Directed by Brian De Palma, this supernatural horror film is underscored by telepathy. As interesting as it may sound for a 1970s film, it is the story and its execution that make things more interesting than the subject. When Robin (Andrew Stevens) is kidnapped by a guy named Ben Childress (John Cassavetes), who intends to use Robin’s psychic abilities to develop weapons for the American government, Robin’s father, Peter Sandza (Kirk Douglas), who is a CIA agent, reaches out to high-school student Gillian Bellaver (Amy Irving), another psychic, with the hope that she can help him find his son and get him back safely. Will his plan be successful? ‘The Fury’ is based on the 1976 novel by John Farris, who also wrote the screenplay. You can watch it here.

5. Fargo (1996)

A black comedy written and directed by the Coen Brothers (Joel and Ethan Coen), ‘Fargo’ tells the story of Jerry Lundegard (William H. Macy), a car salesman hailing from Minneapolis and facing a cash crunch. He decides to use his father-in-law’s money to come out of it. He thus hires two thugs, Carl Showalter (Steve Buscemi) and Gaer Grimsrud (Peter Stormare), to get his wife kidnapped, and the ransom shall be split among the three of them. But things do not go as planned, and three people are killed. This brings persistent and pregnant police chief Marge Gunderson (Frances McDormand) onto the case. True to the genre, the movie has a lot of dark humor, and thanks to the acting prowess of Buscemi and Stormare, it never feels over-the-top.

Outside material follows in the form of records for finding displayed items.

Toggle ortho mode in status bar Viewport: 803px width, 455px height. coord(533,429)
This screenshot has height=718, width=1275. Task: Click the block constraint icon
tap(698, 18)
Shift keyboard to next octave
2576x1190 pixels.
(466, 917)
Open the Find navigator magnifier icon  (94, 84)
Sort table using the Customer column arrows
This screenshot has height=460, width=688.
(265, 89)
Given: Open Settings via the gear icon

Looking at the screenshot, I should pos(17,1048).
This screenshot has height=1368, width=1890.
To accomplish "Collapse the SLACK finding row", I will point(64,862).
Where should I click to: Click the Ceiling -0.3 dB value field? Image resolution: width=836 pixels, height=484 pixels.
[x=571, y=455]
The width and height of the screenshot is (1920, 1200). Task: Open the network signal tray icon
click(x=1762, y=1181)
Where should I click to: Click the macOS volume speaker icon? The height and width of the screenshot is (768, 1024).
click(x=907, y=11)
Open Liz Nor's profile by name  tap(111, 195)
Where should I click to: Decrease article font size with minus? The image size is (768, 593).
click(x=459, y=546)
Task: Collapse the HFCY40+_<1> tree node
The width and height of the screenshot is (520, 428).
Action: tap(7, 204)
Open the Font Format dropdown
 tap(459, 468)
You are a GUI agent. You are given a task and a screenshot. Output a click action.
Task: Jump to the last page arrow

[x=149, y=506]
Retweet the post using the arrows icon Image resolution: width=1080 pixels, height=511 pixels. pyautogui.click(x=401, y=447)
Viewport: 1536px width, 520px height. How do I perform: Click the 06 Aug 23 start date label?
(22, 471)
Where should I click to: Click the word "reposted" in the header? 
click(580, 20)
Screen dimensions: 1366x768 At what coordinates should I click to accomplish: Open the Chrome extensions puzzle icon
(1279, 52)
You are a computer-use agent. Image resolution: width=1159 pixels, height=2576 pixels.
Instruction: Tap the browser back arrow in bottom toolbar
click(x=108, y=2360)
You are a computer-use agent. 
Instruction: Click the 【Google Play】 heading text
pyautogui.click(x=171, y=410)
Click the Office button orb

There are many reports regarding the truth behind the plot. The director duo stated that they wrote a fictional story based on a real incident that occurred in Minnesota in 1987 and later contradicted that the murders didn’t happen in Minnesota, while many Minnesotans speculated that the story was inspired by an attorney named T. Eugene Thompson who hired a man to have his wife killed in 1963. The special edition DVDs stated that the film was inspired by the murder of Danish flight attendant Helle Crafts at the hands of her husband in 1986. In 2015, Joel Coen even stated that the whole story is fictional. So, no one really knows the truth behind the story, or at least no one is willing to tell. You can watch ‘Fargo’ here.

4. Man on Fire (2004)

‘Man on Fire’ is directed by Tony Scott and is based on the 1980 novel by A. J. Quinnell. The movie is set against the backdrop of Mexico City, which has fallen prey to kidnappings, 24 in a 6-day period, and tells the story of hopeless and depressed former CIA operative John Creasy (Denzel Washington), who is given the responsibility, albeit a reluctant one, of guarding 9-year-old Pita Ramos (Dakota Fanning), daughter of industrialist Samuel Ramos (Marc Anthony) and his wife Lisa (Radha Mitchell). Slowly, Pita begins to make life seem less harsh for John, who starts to smile again. But his smiles are short-lived as Pita is also kidnapped, and he receives a bullet in the process. Wounded and enraged, John vows to find each and every single person involved in the kidnapping and, in his endeavor, digs up corruption in high places of power, which plays a huge part in the kidnapping racket.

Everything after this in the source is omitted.